Centers provide services cross-disability to persons with mobility, visual, hearing, cognitive, intellectual and/or psychiatric disabilities.

The Core Services
Centers offer a wide variety of services. However, there are five (5) specific services that are the “core” of every Center’s efforts toward helping persons with disabilities achieve an independent lifestyle.

  • Information & Referral Centers maintain comprehensive information in a database on any number of community resources, programs and services that may be sought by anyone with a disability, family, friend or organization. Topics  such as legal assistance, availability of accessible, affordable housing, transportation, personal care service, adaptive sports  and sign language interpreters are just a few of the many  areas in which a Center can cull information for consumers or other outside agencies. At LRI, direct all calls for Information and Referral to Extension 325.
  • Skills Training courses are provided to help persons with disabilities gain skills that will enable them to live independently in their own community.  At Liberty Resources, Courses are offered on Money Management, Accessing Public Transportation, Social and Communication Skills, Consumer Rights and Responsibilities, Introduction to Independent Living, Health and Wellness and Managing Your   Personal Assistant.
  • Peer Counseling Centers offer a unique counseling service based on the premise of who knows better about living with a disability than another person with a disability. Consumers are matched with a staff member with a disability or with someone already living independently in the community to explore options and to solve problems that sometimes arise for persons with disabilities.  For example, making adjustments to a newly acquired disability, experiencing changes in living arrangements, or learning to use community services more effectively  are conversations best shared  with others who may have “been there, done that.”  LRI also offers peer support in group settings such as Women Over 40, Young Adults 18-29, People with Psychiatric Disabilities, Loss and Grief and a Social Group for persons transitioning from institutional to community living.
  • Advocacy – Centers provide advocacy services at various levels including individual and systems advocacy.

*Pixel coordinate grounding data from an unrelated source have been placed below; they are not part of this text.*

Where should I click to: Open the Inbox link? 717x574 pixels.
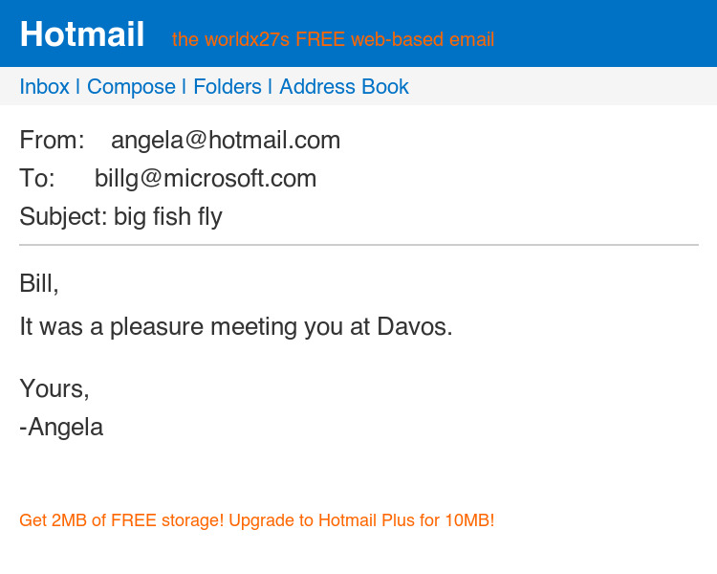[x=44, y=87]
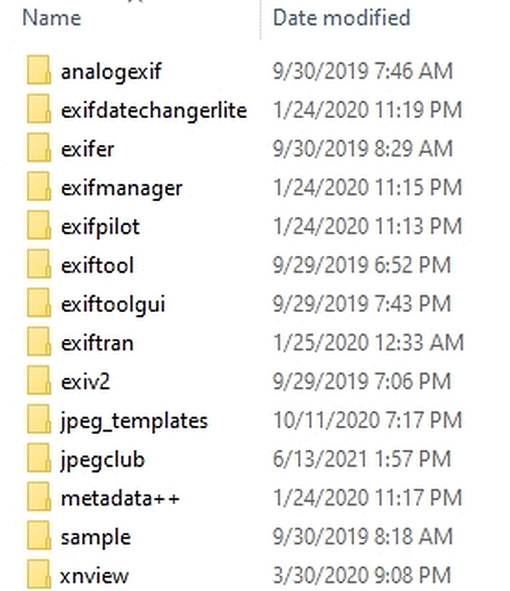The height and width of the screenshot is (591, 510).
Task: Select the exifer folder icon
Action: [39, 148]
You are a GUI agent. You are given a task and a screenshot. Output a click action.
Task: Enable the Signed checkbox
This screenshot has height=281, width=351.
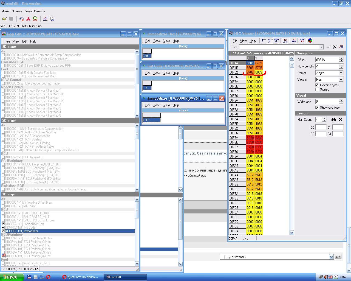tap(317, 89)
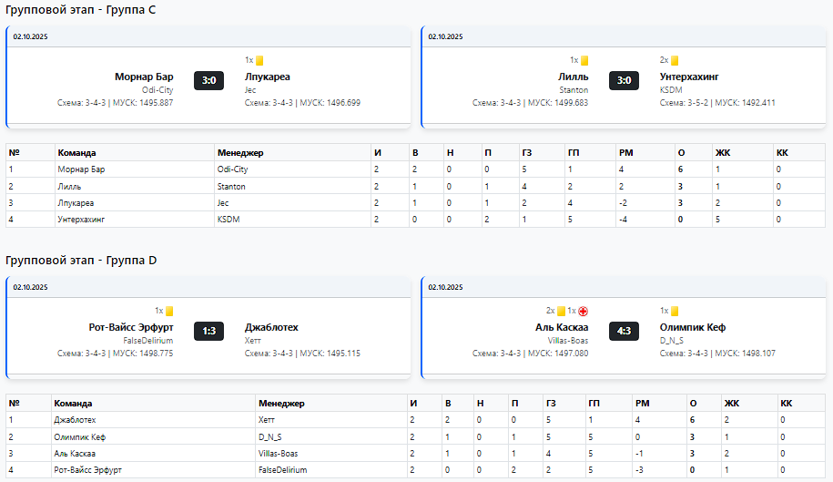This screenshot has height=482, width=833.
Task: Click the Групповой этап - Группа D heading
Action: pyautogui.click(x=81, y=261)
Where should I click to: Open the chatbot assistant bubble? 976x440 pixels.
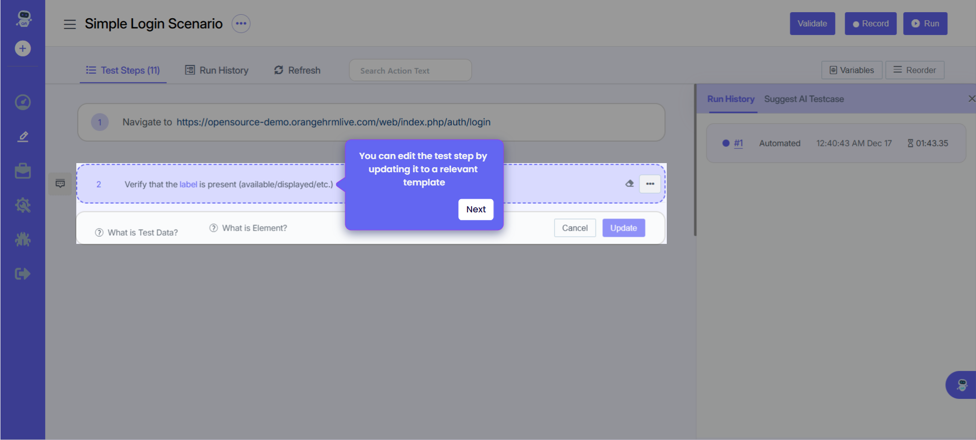coord(961,385)
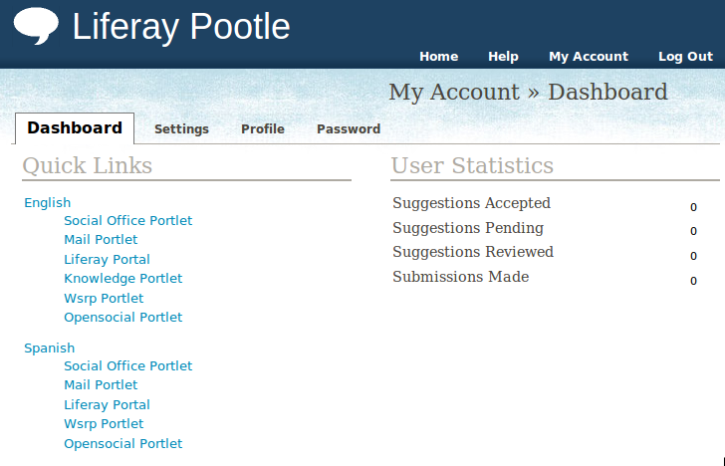The height and width of the screenshot is (466, 725).
Task: Open Opensocial Portlet under English
Action: (122, 318)
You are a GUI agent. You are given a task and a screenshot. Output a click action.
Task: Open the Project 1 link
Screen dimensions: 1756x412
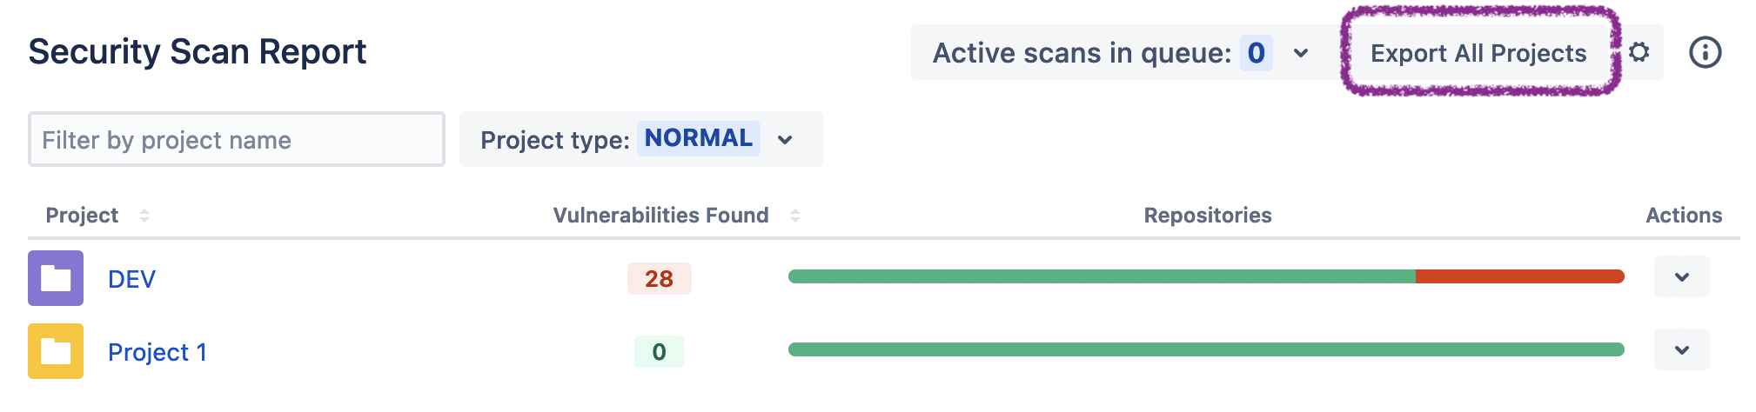(157, 352)
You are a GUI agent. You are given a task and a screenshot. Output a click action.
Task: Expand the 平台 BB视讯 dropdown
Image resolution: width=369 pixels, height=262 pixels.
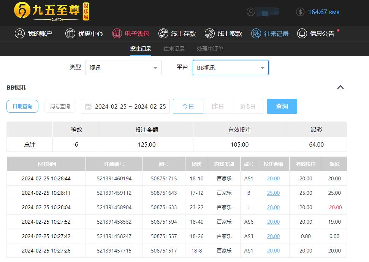230,68
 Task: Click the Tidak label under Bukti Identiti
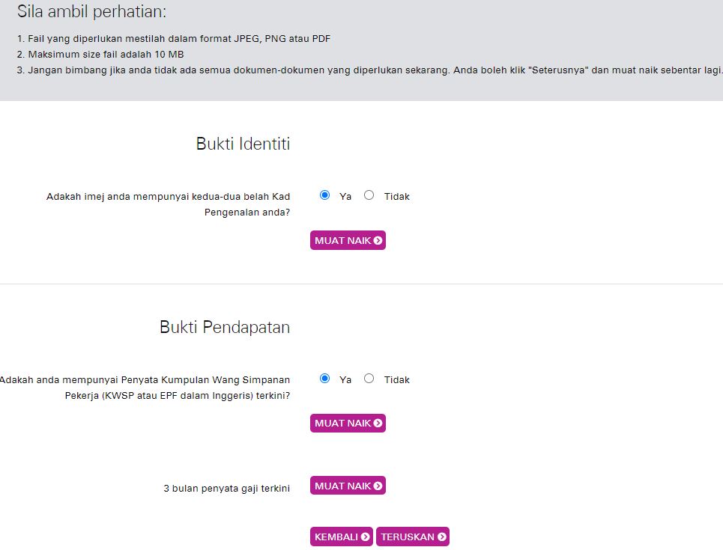pyautogui.click(x=396, y=197)
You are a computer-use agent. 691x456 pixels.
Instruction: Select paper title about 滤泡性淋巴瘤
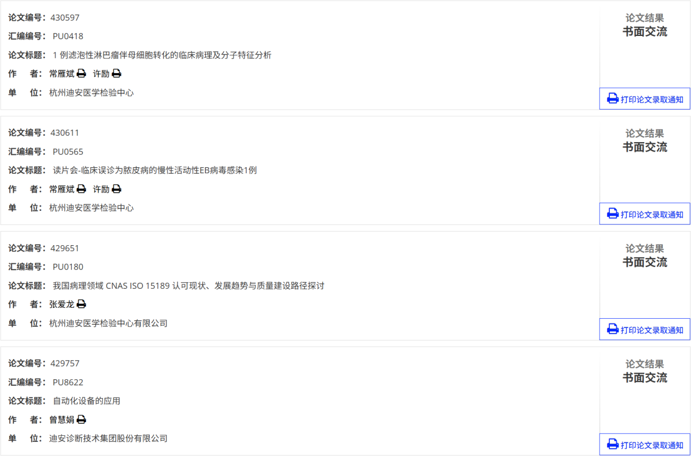click(x=162, y=55)
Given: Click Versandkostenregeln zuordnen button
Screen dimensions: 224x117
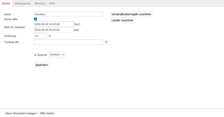Looking at the screenshot, I should pyautogui.click(x=131, y=14).

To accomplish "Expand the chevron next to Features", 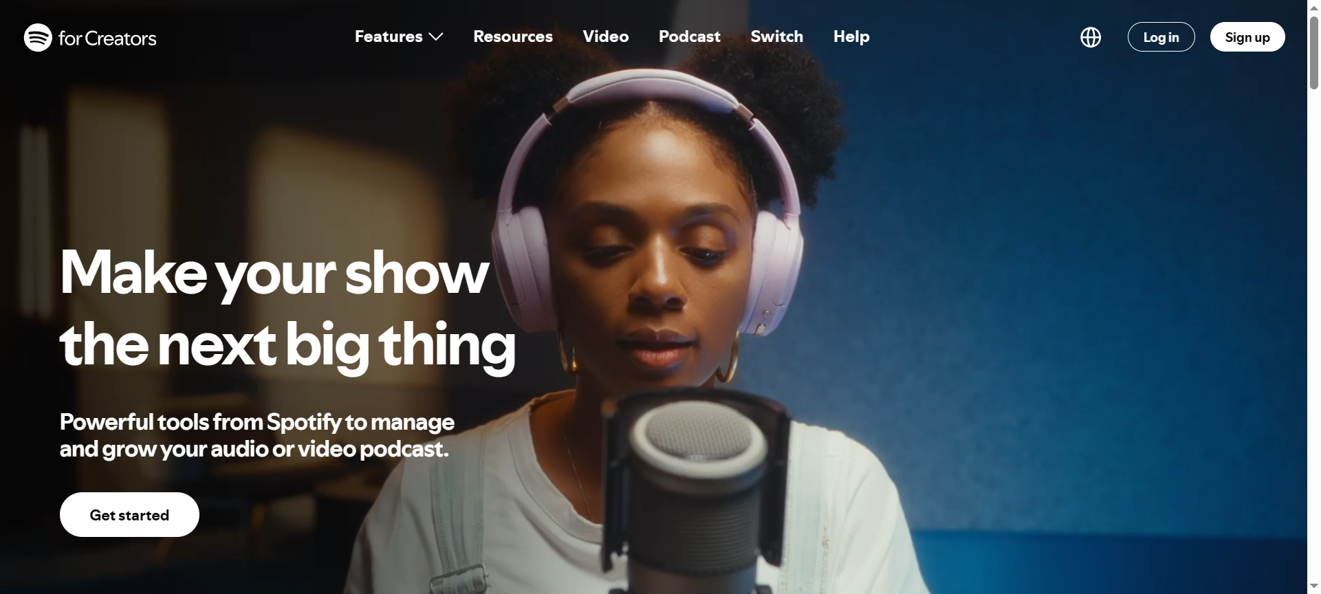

a) Individual advocacy involves Center staff working with consumers to obtain necessary supports and/or services from other community organizations.  Also, at LRI, emphasis is placed on Self-Advocacy—helping consumers learn the tools and techniques so that they may become their own advocate.

b) Systems Advocacy involves Center staff, Board members, consumers and volunteers initiating activities to make positive changes at the local, state and national levels that will benefit all persons with disabilities.

  • Nursing Home and Youth Transition Although not considered a core service at the national level until 2014, LRI has provided transitioning services in Philadelphia for 25 years.  Most persons with disabilities are generally not sick and do not belong in a nursing home or other residential facility. For a variety of reasons, a disabled person may be placed in an institution and have a very difficult time getting back into the community. From helping consumers secure a birth certificate, photo ID and Social Security card to assisting them in finding housing and confirming attendant care services are in place, LRI helps about 35 persons per year move out of an institutional setting into homes of their own.
  • Other Services – Centers also offer a number of other services.  Generally, such services depend on specific needs of their consumers and the lack of these services elsewhere in the community.  Among the additional services provided by LRI are deaf outreach and advocacy, wheelchair cleaning and repair, emergency preparedness training, housing counseling services and cultural opportunities.